═════ Records to process ═════

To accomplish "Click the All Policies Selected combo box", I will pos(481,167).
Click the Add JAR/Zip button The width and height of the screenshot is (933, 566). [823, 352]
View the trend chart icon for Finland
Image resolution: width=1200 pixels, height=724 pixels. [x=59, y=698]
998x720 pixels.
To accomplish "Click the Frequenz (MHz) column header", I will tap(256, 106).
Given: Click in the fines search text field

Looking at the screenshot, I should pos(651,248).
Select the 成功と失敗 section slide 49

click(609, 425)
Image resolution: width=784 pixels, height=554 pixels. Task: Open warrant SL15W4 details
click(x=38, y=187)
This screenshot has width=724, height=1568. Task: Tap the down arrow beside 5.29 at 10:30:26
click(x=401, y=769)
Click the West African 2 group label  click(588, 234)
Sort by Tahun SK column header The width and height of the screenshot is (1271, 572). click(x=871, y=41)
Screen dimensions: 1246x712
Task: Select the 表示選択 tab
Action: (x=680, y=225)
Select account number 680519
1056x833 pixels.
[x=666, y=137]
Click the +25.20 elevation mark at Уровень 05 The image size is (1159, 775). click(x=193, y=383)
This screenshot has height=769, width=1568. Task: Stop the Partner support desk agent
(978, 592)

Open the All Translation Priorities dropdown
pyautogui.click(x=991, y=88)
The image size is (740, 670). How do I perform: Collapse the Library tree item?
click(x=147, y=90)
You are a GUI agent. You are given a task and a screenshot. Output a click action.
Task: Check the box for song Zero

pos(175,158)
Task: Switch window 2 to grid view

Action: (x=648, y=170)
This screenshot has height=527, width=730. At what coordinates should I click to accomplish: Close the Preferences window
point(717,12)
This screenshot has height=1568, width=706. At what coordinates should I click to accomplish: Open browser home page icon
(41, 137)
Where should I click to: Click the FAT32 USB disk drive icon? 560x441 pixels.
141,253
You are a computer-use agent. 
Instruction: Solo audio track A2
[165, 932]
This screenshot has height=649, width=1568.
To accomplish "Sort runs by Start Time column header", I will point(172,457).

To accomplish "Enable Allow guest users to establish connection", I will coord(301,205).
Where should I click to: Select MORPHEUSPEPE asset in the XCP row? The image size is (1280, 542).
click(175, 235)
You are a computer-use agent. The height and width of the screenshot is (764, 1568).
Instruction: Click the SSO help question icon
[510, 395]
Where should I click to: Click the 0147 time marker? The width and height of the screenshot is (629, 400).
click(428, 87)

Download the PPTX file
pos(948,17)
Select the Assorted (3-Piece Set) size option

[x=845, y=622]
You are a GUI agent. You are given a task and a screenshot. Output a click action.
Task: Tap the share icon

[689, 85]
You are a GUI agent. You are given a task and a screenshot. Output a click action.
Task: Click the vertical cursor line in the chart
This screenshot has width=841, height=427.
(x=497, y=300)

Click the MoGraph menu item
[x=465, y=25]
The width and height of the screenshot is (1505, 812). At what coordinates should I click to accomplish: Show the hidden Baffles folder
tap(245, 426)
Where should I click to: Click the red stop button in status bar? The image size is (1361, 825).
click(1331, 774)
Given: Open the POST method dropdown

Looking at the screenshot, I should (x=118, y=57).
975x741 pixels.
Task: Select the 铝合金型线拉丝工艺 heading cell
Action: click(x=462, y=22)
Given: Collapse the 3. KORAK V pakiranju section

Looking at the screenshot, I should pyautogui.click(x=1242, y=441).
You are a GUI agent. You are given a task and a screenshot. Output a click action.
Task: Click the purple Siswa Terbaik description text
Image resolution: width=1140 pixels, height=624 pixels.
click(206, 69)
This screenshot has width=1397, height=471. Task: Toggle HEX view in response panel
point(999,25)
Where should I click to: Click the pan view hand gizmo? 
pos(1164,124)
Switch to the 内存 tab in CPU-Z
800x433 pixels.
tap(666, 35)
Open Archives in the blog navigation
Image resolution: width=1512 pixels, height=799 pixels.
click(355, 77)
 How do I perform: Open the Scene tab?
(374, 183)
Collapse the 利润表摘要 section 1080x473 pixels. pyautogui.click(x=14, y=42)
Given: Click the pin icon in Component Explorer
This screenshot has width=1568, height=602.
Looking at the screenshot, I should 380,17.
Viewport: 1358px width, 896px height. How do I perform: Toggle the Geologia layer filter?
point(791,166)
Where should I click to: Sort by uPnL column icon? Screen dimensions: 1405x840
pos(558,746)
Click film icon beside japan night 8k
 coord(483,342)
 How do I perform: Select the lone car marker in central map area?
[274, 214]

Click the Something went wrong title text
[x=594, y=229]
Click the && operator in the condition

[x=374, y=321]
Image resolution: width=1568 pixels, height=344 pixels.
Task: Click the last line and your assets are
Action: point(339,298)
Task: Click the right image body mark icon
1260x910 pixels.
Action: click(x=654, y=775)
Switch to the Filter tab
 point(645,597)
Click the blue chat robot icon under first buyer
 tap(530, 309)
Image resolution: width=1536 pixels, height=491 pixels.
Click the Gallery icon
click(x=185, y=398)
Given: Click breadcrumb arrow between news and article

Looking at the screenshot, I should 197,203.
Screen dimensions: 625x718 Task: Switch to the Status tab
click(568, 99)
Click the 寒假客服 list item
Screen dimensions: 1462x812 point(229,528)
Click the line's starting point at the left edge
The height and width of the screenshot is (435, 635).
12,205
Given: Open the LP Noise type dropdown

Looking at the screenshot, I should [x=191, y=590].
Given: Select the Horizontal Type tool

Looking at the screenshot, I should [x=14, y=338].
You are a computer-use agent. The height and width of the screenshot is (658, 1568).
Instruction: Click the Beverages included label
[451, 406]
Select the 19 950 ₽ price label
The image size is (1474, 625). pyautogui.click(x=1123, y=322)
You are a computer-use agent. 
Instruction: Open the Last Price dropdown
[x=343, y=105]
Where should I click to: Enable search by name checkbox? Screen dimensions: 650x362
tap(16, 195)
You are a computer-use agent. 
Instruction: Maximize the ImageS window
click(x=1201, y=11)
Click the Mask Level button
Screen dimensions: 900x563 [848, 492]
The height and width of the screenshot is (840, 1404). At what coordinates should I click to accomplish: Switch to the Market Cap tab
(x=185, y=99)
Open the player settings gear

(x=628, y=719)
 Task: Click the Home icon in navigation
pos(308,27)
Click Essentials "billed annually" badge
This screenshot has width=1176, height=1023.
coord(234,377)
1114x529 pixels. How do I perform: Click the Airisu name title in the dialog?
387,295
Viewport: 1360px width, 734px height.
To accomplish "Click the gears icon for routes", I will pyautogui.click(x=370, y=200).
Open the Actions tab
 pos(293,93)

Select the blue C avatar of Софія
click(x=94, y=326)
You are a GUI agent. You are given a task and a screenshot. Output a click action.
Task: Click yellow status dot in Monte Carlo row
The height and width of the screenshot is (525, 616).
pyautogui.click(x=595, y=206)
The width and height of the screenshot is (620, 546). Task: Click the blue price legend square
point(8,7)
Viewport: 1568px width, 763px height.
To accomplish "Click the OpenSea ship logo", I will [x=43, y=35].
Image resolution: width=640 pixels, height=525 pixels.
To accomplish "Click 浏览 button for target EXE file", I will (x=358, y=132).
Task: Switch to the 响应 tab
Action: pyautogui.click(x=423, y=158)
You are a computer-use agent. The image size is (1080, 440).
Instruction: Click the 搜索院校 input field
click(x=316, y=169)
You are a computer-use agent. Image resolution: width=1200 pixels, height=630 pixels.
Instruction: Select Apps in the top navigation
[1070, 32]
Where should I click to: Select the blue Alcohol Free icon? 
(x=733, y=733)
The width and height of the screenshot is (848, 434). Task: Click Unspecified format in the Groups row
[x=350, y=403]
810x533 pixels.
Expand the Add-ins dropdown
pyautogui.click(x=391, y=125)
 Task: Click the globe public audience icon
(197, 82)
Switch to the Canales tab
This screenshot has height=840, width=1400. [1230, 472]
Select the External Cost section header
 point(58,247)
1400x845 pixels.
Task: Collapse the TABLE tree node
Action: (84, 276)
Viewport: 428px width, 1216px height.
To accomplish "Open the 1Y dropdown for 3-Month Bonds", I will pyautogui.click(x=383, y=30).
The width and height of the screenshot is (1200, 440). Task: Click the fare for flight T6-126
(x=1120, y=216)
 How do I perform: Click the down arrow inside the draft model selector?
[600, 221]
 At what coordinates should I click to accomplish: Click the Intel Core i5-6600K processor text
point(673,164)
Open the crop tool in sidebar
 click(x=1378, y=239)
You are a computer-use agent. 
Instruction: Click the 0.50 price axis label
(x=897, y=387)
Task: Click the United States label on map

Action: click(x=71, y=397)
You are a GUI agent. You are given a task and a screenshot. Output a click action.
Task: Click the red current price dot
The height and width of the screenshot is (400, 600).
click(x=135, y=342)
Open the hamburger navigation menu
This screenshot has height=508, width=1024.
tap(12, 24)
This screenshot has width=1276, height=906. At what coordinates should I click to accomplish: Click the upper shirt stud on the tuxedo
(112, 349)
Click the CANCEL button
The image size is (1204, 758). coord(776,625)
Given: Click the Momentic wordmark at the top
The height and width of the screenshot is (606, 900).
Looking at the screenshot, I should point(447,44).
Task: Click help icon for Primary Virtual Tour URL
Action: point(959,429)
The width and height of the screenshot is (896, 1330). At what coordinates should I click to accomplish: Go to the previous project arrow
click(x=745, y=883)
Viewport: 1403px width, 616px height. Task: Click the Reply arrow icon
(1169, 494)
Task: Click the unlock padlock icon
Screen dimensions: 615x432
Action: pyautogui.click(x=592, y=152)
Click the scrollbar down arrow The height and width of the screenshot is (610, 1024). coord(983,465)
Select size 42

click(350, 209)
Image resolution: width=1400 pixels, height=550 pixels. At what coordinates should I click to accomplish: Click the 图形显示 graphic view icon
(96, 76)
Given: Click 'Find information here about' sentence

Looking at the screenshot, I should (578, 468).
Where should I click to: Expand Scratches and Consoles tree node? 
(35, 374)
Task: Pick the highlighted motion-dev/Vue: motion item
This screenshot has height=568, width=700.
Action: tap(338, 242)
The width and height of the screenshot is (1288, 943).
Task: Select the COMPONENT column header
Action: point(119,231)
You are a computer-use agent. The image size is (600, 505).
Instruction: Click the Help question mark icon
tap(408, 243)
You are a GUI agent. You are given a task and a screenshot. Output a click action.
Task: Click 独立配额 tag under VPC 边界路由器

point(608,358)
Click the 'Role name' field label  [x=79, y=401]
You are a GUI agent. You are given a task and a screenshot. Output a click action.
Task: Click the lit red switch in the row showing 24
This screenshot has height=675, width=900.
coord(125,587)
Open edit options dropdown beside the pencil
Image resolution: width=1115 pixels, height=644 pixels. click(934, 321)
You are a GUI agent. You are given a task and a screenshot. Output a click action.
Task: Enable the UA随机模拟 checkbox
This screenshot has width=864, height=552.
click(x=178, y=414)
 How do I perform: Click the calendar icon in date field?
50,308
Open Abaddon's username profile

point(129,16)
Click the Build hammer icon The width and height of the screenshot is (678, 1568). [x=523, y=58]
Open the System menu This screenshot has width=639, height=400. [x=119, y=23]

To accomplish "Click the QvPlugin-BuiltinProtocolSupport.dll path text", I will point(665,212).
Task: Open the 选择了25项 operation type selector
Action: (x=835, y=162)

═════

What to work on: Everything starting at the line containing "Click the Gallery icon" and ending at the line containing "Task: Click yellow" in the records above should be repeated exactly, and only that.

Task result:
Click the Gallery icon
click(x=185, y=398)
Given: Click breadcrumb arrow between news and article

Looking at the screenshot, I should 197,203.
Screen dimensions: 625x718 Task: Switch to the Status tab
click(568, 99)
Click the 寒假客服 list item
Screen dimensions: 1462x812 point(229,528)
Click the line's starting point at the left edge
The height and width of the screenshot is (435, 635).
12,205
Given: Open the LP Noise type dropdown

Looking at the screenshot, I should [x=191, y=590].
Given: Select the Horizontal Type tool

Looking at the screenshot, I should [x=14, y=338].
You are a computer-use agent. The height and width of the screenshot is (658, 1568).
Instruction: Click the Beverages included label
[451, 406]
Select the 19 950 ₽ price label
The image size is (1474, 625). pyautogui.click(x=1123, y=322)
You are a computer-use agent. 
Instruction: Open the Last Price dropdown
[x=343, y=105]
Where should I click to: Enable search by name checkbox? Screen dimensions: 650x362
tap(16, 195)
You are a computer-use agent. 
Instruction: Maximize the ImageS window
click(x=1201, y=11)
Click the Mask Level button
Screen dimensions: 900x563 [848, 492]
The height and width of the screenshot is (840, 1404). At what coordinates should I click to accomplish: Switch to the Market Cap tab
(x=185, y=99)
Open the player settings gear

(x=628, y=719)
 Task: Click the Home icon in navigation
pos(308,27)
Click Essentials "billed annually" badge
This screenshot has width=1176, height=1023.
coord(234,377)
1114x529 pixels. How do I perform: Click the Airisu name title in the dialog?
387,295
Viewport: 1360px width, 734px height.
To accomplish "Click the gears icon for routes", I will pyautogui.click(x=370, y=200).
Open the Actions tab
 pos(293,93)

Select the blue C avatar of Софія
click(x=94, y=326)
You are a GUI agent. You are given a task and a screenshot. Output a click action.
Task: Click yellow status dot in Monte Carlo row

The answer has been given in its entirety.